Why then is the novel so moving?

Not because there are no histories and journalistic accounts of the Iranian revolution. There are many. But one reason of the power of the book lies in the way Nafisi just wants to go on teaching literature. She even arranges a class of girls in her own house. They want to get away from the revolution which prevents them from pursuing their lives. Nafisi cannot teach in the university since she refuses to wear the head scarf and others are imprisoned for their beliefs. The book is about the impossibility of living an ordinary life in a revolutionary country where young men roam around as vigilante groups to curb freedom of expression and ideas. But Iran is much better than Stalin’s Russia since Nafisi leaves for the United States in 1997 so the comparison with Stalinism would be invidious.

The major point is that revolutions, no matter what their ideology or justification, are oppressive. They give excessive powers to their leaders who generally turn cruel since there are no institutions to stop them. These leaders may well bring about great changes for the better in some fields -- like industrialisation of Russia and China or the increase of the GDP in Hitler’s Germany -- but it is at an appalling human cost.

This point is captured hauntingly by George Orwell’s novel Animal Farm which makes the point that revolutionary leaders become like the tyrants they replace through violence. Revolutions never work, not from the point of view of humanist values and human rights.

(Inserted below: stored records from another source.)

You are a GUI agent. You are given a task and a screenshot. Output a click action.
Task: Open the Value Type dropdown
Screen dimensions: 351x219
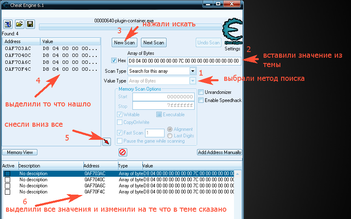(x=193, y=81)
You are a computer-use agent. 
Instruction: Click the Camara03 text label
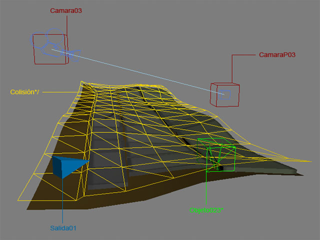(x=66, y=10)
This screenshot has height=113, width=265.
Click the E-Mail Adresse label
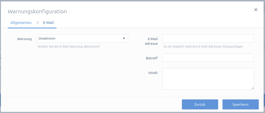151,41
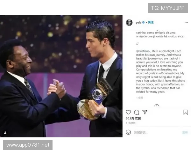Click the verified badge next to pele

143,22
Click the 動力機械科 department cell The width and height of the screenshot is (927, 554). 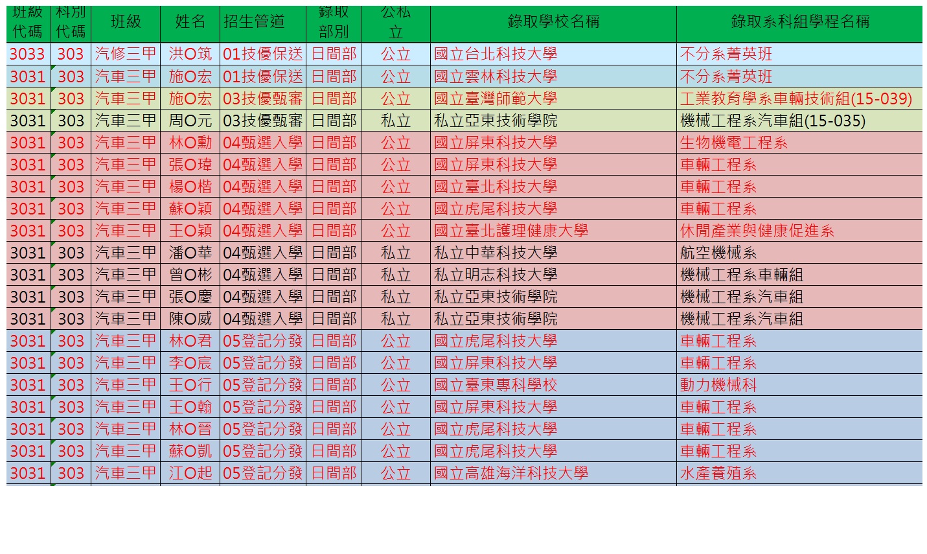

Now that young Pakistanis are talking of revolution, it is imperative to remind them that they should talk of strengthening institutions and not a leader however promising. They should adhere to the norms of democracy and wait for its slow evolutionary processes to weed out the evils they hate and not opt for the revolutionary path of vigilantism.

Not heroes and leaders but institutions; not revolution but evolution; not bloodshed but tolerance; not purges but trial by law and due process -- this is the best way for Pakistan.